There are several limitations in this study. First, the three-dimensional motion analysis system using markers attached to the skin might to contain noises of skin movement [6, 22, 47]. Fluoroscopic analysis should be performed to obtain more strict information [22, 40]. Second, sEMG is a non-invasive method of attaching electrodes on the surface of the body to reduce the stress of recording, but there is a possibility of “crosstalk” among the target muscle and other nearby muscles [6, 8, 12, 28, 43]. Third, only the function of three muscles were investigated in this study. In order to clarify the functional roles of the hind limb based on the phases of GC, only evaluation of activities of the hip and stifle extension muscles is not sufficient. In this study, the transition of the range of motion of the tarsal joint was clarified on the basis of gait phase classification, but activities of the muscles involved in the movement of the tarsal joint were not measured. In future, by investigating various muscles of the hip, stifle and tarsal joints, functional roles of the hind limb based on gait phases of the GC will be clarified.

What you need to do:
a: According to the limitations passage, what analysis should be performed to obtain stricter information than skin-marker motion analysis gives?
b: Continue the limitations passage from its final sentence.

Data extracts:
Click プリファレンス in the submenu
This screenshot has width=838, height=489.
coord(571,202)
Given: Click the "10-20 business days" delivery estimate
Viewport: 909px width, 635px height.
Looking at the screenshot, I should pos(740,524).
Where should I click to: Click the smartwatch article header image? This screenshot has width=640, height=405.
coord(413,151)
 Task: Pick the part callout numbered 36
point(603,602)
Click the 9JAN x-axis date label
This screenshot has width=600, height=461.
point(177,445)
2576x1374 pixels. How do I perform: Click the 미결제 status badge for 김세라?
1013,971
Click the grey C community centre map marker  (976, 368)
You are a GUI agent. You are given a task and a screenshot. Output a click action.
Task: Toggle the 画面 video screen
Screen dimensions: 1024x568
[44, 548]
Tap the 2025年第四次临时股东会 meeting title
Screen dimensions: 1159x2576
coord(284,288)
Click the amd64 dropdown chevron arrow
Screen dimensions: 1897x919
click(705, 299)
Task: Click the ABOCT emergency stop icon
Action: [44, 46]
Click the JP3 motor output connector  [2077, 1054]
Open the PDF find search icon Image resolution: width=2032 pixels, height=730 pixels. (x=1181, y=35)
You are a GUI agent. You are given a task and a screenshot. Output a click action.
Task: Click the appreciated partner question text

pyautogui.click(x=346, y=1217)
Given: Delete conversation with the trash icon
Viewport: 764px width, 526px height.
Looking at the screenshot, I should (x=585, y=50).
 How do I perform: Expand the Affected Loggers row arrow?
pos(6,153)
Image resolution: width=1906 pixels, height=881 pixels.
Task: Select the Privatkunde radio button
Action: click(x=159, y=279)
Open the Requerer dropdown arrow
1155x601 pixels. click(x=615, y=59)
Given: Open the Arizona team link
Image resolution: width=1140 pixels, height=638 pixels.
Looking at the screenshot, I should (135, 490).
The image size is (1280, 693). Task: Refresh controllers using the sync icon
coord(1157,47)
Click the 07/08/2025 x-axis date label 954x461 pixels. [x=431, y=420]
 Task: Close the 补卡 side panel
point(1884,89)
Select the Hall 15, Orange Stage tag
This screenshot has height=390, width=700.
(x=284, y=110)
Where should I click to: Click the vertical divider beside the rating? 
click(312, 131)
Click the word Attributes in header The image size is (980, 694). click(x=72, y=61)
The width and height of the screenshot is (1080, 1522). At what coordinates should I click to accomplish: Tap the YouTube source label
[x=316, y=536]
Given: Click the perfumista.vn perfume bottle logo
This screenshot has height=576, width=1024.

Outputs in order:
a: Fluoroscopic analysis

b:
In conclusion, we developed an original canine gait phase classification and estimated features of joint angles and functional roles of the GM and CBF and VL muscles in dogs based on this classification. Changes in muscle activities during walking suggested that the function of LR is weight-bearing stability, the function of MidSt is advancement of the body, and the function of late ESw and LSw is preparation of the limb for stance. The canine gait phase classification should be useful for interpreting the functional significance of different motions occurring at each joint. The present canine gait phase classification will be useful for determining appropriate rehabilitation and physical therapy.

POTENTIAL CONFLICTS OF INTEREST

The authors have nothing to disclose.